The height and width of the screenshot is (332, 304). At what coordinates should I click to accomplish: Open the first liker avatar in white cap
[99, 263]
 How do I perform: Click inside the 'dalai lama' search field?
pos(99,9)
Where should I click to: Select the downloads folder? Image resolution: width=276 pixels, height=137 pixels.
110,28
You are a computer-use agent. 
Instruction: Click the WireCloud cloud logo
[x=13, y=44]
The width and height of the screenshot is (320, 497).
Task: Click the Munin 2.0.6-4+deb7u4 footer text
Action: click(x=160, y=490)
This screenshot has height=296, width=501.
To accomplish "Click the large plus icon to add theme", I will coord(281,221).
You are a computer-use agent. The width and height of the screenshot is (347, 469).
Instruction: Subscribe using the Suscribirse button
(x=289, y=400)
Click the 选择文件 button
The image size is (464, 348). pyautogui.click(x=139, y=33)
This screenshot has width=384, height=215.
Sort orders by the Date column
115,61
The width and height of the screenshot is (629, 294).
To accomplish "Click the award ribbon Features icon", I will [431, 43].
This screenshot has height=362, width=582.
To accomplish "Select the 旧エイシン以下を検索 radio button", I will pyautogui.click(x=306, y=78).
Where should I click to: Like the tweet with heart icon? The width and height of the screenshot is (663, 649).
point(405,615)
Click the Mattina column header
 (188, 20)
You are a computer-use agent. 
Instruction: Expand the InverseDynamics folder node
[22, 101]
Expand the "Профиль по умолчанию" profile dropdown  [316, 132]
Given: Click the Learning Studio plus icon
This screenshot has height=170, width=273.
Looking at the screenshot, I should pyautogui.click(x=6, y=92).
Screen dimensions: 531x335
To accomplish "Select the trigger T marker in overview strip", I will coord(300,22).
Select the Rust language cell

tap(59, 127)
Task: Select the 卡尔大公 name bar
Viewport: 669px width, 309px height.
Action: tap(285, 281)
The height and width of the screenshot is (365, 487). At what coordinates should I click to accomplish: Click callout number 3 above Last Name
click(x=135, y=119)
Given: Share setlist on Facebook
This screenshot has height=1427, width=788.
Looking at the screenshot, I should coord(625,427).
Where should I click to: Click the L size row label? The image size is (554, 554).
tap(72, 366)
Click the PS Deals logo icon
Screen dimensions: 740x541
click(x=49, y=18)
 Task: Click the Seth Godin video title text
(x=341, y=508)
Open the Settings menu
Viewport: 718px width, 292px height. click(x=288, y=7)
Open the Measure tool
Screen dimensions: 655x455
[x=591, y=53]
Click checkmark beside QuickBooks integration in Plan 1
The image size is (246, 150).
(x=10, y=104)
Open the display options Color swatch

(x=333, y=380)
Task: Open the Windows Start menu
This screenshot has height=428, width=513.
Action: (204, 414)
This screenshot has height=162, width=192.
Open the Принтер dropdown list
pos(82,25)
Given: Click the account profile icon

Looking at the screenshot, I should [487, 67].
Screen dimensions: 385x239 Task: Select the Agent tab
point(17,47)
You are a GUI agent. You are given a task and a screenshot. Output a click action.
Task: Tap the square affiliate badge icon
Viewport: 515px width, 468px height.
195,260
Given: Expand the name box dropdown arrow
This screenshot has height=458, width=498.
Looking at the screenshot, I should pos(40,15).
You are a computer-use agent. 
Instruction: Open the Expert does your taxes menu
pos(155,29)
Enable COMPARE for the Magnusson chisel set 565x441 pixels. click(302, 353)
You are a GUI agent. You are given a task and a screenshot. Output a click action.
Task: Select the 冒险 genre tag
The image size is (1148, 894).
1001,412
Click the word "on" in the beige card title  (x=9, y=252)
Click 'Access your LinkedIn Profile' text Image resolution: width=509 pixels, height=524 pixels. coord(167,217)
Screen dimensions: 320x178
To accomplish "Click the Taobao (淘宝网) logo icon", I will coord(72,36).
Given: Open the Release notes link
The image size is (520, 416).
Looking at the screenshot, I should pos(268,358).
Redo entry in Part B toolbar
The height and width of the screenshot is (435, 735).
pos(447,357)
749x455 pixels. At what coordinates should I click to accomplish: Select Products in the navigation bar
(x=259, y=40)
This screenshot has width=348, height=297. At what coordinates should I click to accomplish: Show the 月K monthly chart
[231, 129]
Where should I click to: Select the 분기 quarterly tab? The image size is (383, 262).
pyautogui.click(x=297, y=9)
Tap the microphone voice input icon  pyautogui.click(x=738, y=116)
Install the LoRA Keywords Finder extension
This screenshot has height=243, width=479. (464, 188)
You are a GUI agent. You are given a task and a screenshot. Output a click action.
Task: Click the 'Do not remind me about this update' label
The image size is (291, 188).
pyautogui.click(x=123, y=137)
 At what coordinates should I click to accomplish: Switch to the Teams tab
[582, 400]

EXERCISE: One line contains "Tap the microphone". Return that line and every later line through the end of the listing above, exactly, and nothing else.

ANSWER TO THE EXERCISE:
Tap the microphone voice input icon  pyautogui.click(x=738, y=116)
Install the LoRA Keywords Finder extension
This screenshot has height=243, width=479. (464, 188)
You are a GUI agent. You are given a task and a screenshot. Output a click action.
Task: Click the 'Do not remind me about this update' label
The image size is (291, 188).
pyautogui.click(x=123, y=137)
 At what coordinates should I click to accomplish: Switch to the Teams tab
[582, 400]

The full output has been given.